Mon fils âgé de presque 13 ans est atteint d'une maladie orpheline qui le handicape car sa peau est très fragile. Pour autant, nous avons réussi à lui faire faire du ski alpin avec du matériel de ski de fond : c'est le seul matériel qui ne le blesse pas! Dans une petite station comme Font d'Urle, dans le Vercors, il arrive à descendre une piste rouge mais il galère pas mal... Pensez-vous que le tlk puisse lui permettre de s'éclater plus encore ? Si oui, où trouver matos à sa taille et éventuels pros pour lui enseigner la pratique ? Pour info nous habitons vers Montpellier et retournons très souvent dans le Vercors.
Merci d'avance de tout tuyau...

» Par Jean-Christophe Roumailhac, le dimanche 07 FĂ©vrier 2010 Ă  20:38

Bonsoir,

Le matériel de telemark pourrait lui permettre de descendre plus facilement et de se faire plaisir.
Les skis sont les mêmes que les skis de piste, seuls changent les fixations et les chaussures.
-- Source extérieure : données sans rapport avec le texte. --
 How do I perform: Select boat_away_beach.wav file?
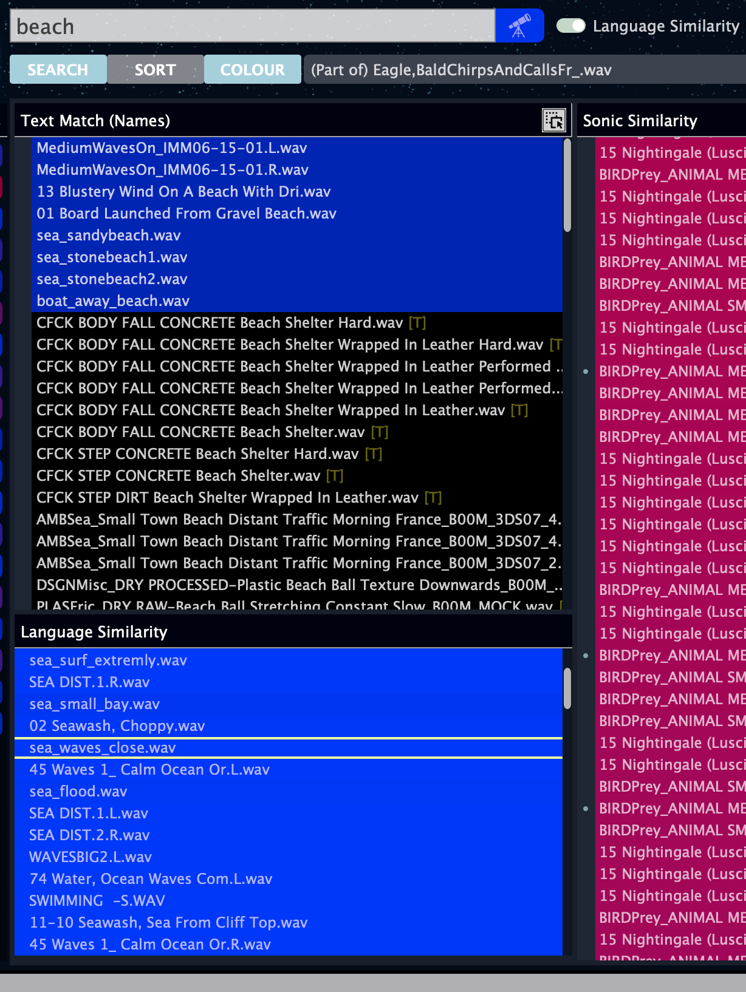[113, 301]
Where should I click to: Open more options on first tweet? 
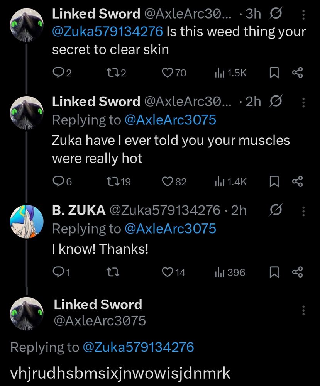point(303,15)
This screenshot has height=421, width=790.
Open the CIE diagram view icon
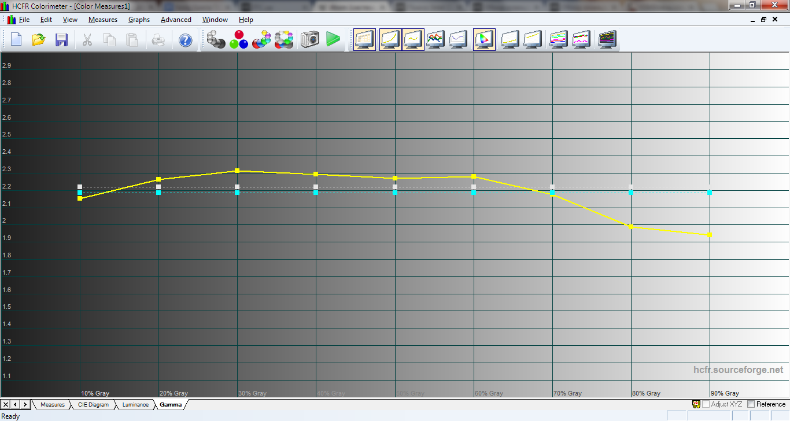[x=483, y=39]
Ils existent des chaussures assez basses proches de celles utilisées en randonnées nordiques. Ce matériel est en photo ci-dessous (chaussures enfant de marque Garmont).



Il ne restera plus à votre fils qu'à essayer ce matériel pour voir s'il le trouve assez adapté et confortable.

On trouve des pros pour enseigner dans les Ă©coles de ski car le telemark est une option choisie par certains moniteurs pendant leur formation. Sinon, la FFS et ses clubs organisent des initiations et sur le Vercors il y a un club : Vercors Telemark.

J'espère qu'il pourra se régaler en telemark.